Thursday, January 25, 1996

Phosphor in Dreamland, by Rikki Ducornet

A Review of Phosphor in Dreamland,

by Rikki Ducornet

Originally published January 25th, 1996,

in The Minnesota Daily’s A&E Magazine

By Rikki Ducornet
Dalkey Archive, $12.95

For those of us who can’t get enough magical realism in our lives comes Rikki Ducornet’s outrageous Phosphor in Dreamland. Truly a renaissance woman, Ducornet has written novels, stories, poetry, children’s books, and has illustrated books by Jorge Luis Borges and Robert Coover. With this new volume, Ducornet has drawn equally from her immense reservoirs of talent to craft a new kind of creature.

Set in the mythic Caribbean island Birdland (a not-too-distant cousin to Vonnegut’s San Lorenzo and Nabokov’s Zembla), this epistolary novel chronicles the life of a seventeenth-century poet/inventor/artist named Phosphor. Written by a current inhabitant to his friend in another slightly less mythic land, this series of letters is both a study of the island’s history and an ardent examination of human connection through time.
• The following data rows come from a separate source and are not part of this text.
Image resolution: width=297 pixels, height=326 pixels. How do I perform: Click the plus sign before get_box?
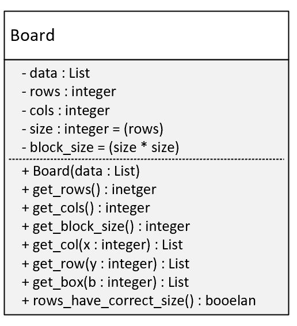pyautogui.click(x=25, y=282)
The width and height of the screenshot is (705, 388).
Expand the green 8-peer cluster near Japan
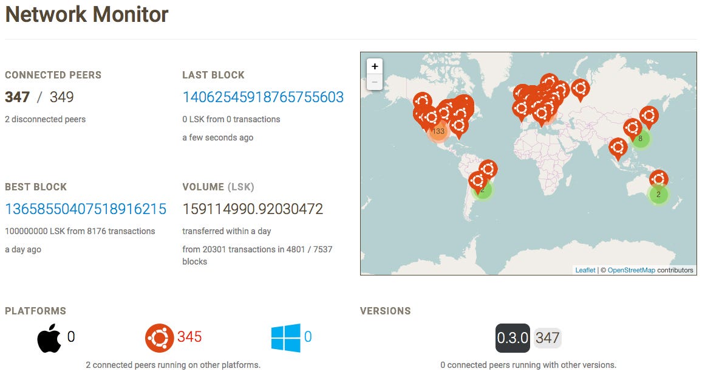(x=640, y=139)
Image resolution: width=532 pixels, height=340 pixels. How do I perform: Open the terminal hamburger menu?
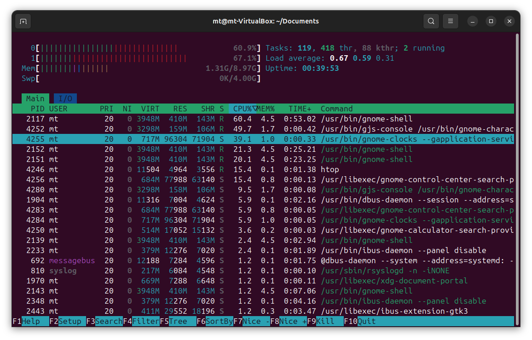(x=451, y=21)
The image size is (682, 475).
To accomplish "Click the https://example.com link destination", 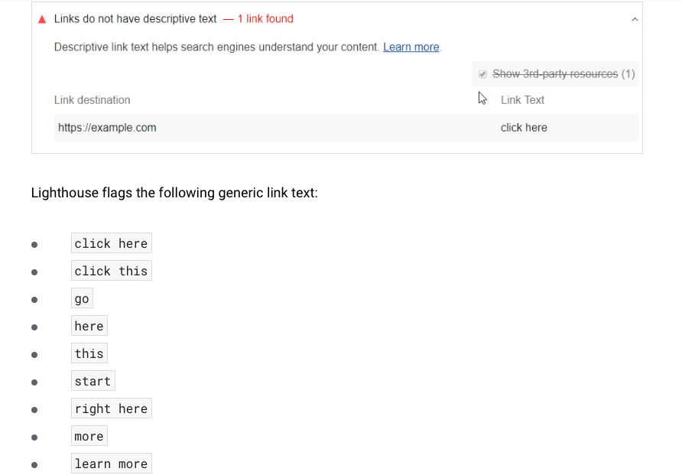I will [107, 128].
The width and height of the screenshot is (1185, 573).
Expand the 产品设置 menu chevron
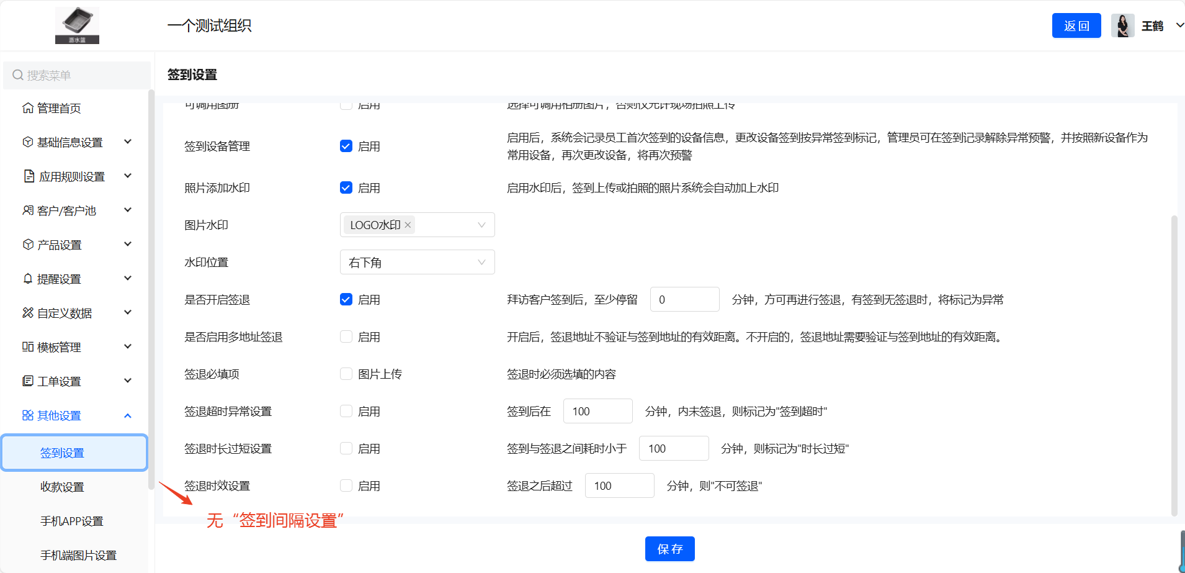click(x=128, y=245)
Having the narrator fall in love as he sifts through the island’s evidence is an example of this kind of connectedness, a metaphor for the affinities of history.

Rikki Ducornet
As the narrator examines the remnants of Phosphor’s past, he finds that love was also the main motive for his life—love of art, beauty, knowledge, and, most crucially, for an almost unearthly woman, the beautiful Extravaganza. This is much more than a romantic stroll through the past, though, because Phosphor’s love of beauty puts him in some strange territory. He’s forced to deal with the consequences of his art, such as the exploitation and simplification that can occur when the powerful get their hands on it.

One of his inventions is a mock-up of a camera obscura that can reproduce reality so clearly that Fantasma, the local tyrant, decides to use it to capture the entire island for his personal collection. This leads Phosphor to unwittingly comply with pornographers and, even worse, the ancestors of TV producers.

In addition to his art being exploited, it’s also attacked by the church as heretical. Phosphor’s work is eventually confiscated by Rais Secundo, “Grand Inquisitor, and Ecclesiastical Judge,” in an attempt to eradicate the island’s “pornography.” This confiscation, infuriating as it is, leads to possibly the most hilarious, outrageous, and ironic scene I’ve encountered in fiction. Let’s just say it involves Rais Secundo and the Pope’s hat.

As wonderful as this novel is, it does take some time to really get rolling, so give it a few pages to catch your attention. Phosphor in Dreamland is one of those books that builds until it’s virtually bursting, and with Ducornet’s richly crafted prose and considerable intellectual and techical skills, this novel can barely contain its teeming cargo.